IN his prime Ezzard Charles was a slick, smooth, precise boxer.  Long before he won the world heavyweight crown under the shadow of Joe Louis, Charles was one of the best middleweight prospects in the world. After World War Two he could have boxed for the light-heavyweight title, but was kept well away from it, and eventually financial problems forced him to consider taking on heavyweights. Even when he finally fought for the heavyweight championship after Louis had retired, he was only 12st 13 3/4lbs. He was a remarkable talent.

He won partial recognition as world heavyweight champion by outpointing Jersey Joe Walcott in Chicago in June 1949, erased any doubts that he deserved the title by trouncing Louis in a painfully one-sided 15-rounder in September 1950, and turned back eight challenges before Walcott dethroned him in an astonishing upset with as good a left hook as you could wish to see, a one-punch knockout in July 1951.

At the beginning of his reign he was under-appreciated because of how good Louis had been in his prime, and then when he beat a washed-up Joe, he was lauded as a new Gene Tunney.

Charles had been a fighting champion, but could never quite recapture the magic after Walcott, supposedly a 37-year-old has-been, upset him.

Charles was born in Lawrenceville, Georgia, and raised there until the age of nine when his parents parted. He was sent to live with his grandmother and great-grandmother in Cincinnati.

He was a naturally gifted amateur, who won the 1939 National AAU title and at eighteen decided to box professionally to add money to the household budget. Within a year he had beaten world class Teddy Yarosz over ten rounds. He also stopped former light-heavyweight champ Anton Christoforidis in three rounds and outpointed Burley in back-to-back ten round fights in the summer of 1942 when he was still only 20 years old.

He also beat Joey Maxim twice, but then suffered shattering defeats by Jimmy Bivins and Lloyd Marshall, when he climbed up from a total of 15 knockdowns! He lasted the distance with Bivins, was stopped in eight by Marshall, and then served in the US Army in Italy and north Africa.

He emerged to find his investments had dwindled and he owed taxes, so set to work: he beat Bivins and Marshall, as well as Archie Moore. The big-hitting heavyweight Elmer Ray outpointed him, but he knocked Ray out in a return, stopped Moore in eight and in spite of conceding 32lbs, knocked out Joe Baksi in 11. Afterwards when a writer suggested he might challenge Louis, this self-effacing man looked shocked and said:”My goodness, not yet.”

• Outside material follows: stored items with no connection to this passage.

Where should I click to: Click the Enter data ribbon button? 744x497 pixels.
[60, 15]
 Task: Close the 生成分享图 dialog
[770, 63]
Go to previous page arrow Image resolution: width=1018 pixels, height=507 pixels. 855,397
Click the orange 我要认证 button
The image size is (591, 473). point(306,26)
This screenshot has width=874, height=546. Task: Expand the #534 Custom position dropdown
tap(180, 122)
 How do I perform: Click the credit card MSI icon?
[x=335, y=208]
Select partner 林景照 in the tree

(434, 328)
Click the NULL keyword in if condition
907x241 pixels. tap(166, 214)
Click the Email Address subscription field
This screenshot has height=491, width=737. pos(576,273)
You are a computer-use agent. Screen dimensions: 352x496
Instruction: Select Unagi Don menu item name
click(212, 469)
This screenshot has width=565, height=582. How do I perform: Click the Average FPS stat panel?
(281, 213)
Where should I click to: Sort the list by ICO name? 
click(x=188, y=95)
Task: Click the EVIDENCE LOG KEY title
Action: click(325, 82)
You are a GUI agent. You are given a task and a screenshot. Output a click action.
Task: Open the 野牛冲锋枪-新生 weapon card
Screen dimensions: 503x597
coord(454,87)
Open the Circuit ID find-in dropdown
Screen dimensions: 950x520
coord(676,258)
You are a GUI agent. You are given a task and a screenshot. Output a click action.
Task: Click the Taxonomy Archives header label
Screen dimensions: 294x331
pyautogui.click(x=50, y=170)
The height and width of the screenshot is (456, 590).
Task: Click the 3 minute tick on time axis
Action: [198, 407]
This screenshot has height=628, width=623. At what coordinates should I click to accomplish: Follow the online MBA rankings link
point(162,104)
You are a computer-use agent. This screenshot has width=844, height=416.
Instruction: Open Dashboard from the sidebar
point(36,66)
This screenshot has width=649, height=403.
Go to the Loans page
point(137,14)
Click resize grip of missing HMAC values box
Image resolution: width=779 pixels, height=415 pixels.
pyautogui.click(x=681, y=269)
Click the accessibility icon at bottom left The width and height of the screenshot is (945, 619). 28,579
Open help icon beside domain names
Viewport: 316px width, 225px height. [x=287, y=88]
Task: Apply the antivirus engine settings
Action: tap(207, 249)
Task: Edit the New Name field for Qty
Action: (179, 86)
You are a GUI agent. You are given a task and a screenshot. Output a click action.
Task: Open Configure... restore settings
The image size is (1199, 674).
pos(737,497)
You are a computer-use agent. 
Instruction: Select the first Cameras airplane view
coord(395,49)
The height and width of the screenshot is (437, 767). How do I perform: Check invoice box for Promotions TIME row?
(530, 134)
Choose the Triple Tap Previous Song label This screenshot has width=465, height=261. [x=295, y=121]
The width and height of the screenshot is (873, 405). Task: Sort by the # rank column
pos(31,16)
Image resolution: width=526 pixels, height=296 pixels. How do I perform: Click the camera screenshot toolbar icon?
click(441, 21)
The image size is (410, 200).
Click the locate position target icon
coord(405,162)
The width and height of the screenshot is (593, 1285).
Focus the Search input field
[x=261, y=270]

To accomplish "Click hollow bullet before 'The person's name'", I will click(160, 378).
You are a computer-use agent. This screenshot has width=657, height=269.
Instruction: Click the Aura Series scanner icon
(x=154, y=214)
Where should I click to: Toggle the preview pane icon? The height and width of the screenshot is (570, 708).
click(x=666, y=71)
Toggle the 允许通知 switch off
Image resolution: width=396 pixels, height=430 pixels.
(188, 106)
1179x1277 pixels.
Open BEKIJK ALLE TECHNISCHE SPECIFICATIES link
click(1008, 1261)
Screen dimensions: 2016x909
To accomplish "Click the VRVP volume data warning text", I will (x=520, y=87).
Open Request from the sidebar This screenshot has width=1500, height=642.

As it happened, Louis retired temporarily and he beat Walcott to begin his time as champion.

After he lost the title, he seemed to many to have outboxed Walcott in a return but lost a close unanimous decision, and then in June 1954 in front of 47,000 fans in Yankee Stadium he gave Rocky Marciano a hard, gruelling 15 rounds. He lost by margins of two, three and four points on the official cards. In a rematch three months later he split Marciano’s nose wide open but was knocked out in eight.

That sent him on the slide, and he was only a shell when he lost on a two round disqualification to Dick Richardson in London in 1956. He retired, but came back because, in spite of having grossed more than $770,000 in his 13 world title fights, he was broke. He was 38 when he lost his last fight in Oklahoma in 1959.

Charles’ decline was sad. He tried wrestling, worked doors, sold cemetery lots, worked for a wine company and tried to help young people in Chicago. In 1968 he was diagnosed as suffering from lateral sclerosis, and he died seven years later, aged 53.